## EXERCISE REQUIREMENTS
Print the lines below word for word, starting at the first line and ending at the line that contains "生活 (229, 317)", with both ends included. Leave the pictures out of your answer.

## RECORDED DATA
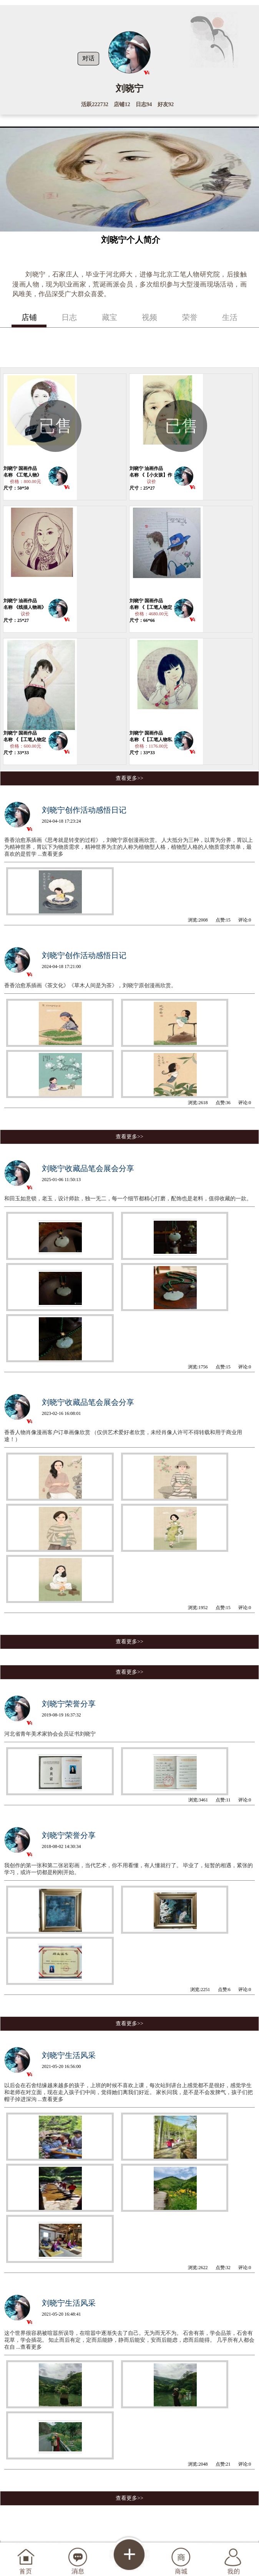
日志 (69, 317)
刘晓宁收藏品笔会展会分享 (88, 1168)
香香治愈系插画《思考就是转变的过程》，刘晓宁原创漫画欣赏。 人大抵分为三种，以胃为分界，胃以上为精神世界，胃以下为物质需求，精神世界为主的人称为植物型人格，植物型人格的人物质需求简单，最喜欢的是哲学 (128, 847)
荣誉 (190, 317)
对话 (88, 58)
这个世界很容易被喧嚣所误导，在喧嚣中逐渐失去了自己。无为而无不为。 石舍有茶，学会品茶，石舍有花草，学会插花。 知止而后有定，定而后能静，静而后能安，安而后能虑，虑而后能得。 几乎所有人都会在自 (129, 2340)
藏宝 (109, 317)
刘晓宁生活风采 (69, 2055)
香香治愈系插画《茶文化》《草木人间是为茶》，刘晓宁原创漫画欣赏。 (90, 985)
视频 (149, 317)
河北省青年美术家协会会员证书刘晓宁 (50, 1734)
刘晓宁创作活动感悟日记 (84, 810)
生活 (229, 317)
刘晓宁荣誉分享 (69, 1704)
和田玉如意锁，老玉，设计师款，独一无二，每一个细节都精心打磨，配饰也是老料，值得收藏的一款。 (128, 1198)
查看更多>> (129, 778)
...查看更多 (50, 854)
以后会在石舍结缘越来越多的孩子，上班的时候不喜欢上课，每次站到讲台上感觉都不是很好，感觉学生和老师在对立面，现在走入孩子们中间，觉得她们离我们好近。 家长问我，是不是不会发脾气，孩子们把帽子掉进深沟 (128, 2092)
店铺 (29, 317)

## SOLUTION TO THIS PROBLEM
日志 (69, 317)
刘晓宁收藏品笔会展会分享 (88, 1168)
香香治愈系插画《思考就是转变的过程》，刘晓宁原创漫画欣赏。 人大抵分为三种，以胃为分界，胃以上为精神世界，胃以下为物质需求，精神世界为主的人称为植物型人格，植物型人格的人物质需求简单，最喜欢的是哲学 (128, 847)
荣誉 (190, 317)
对话 (88, 58)
这个世界很容易被喧嚣所误导，在喧嚣中逐渐失去了自己。无为而无不为。 石舍有茶，学会品茶，石舍有花草，学会插花。 知止而后有定，定而后能静，静而后能安，安而后能虑，虑而后能得。 几乎所有人都会在自 (129, 2340)
藏宝 (109, 317)
刘晓宁生活风采 (69, 2055)
香香治愈系插画《茶文化》《草木人间是为茶》，刘晓宁原创漫画欣赏。 (90, 985)
视频 (149, 317)
河北省青年美术家协会会员证书刘晓宁 (50, 1734)
刘晓宁创作活动感悟日记 (84, 810)
生活 (229, 317)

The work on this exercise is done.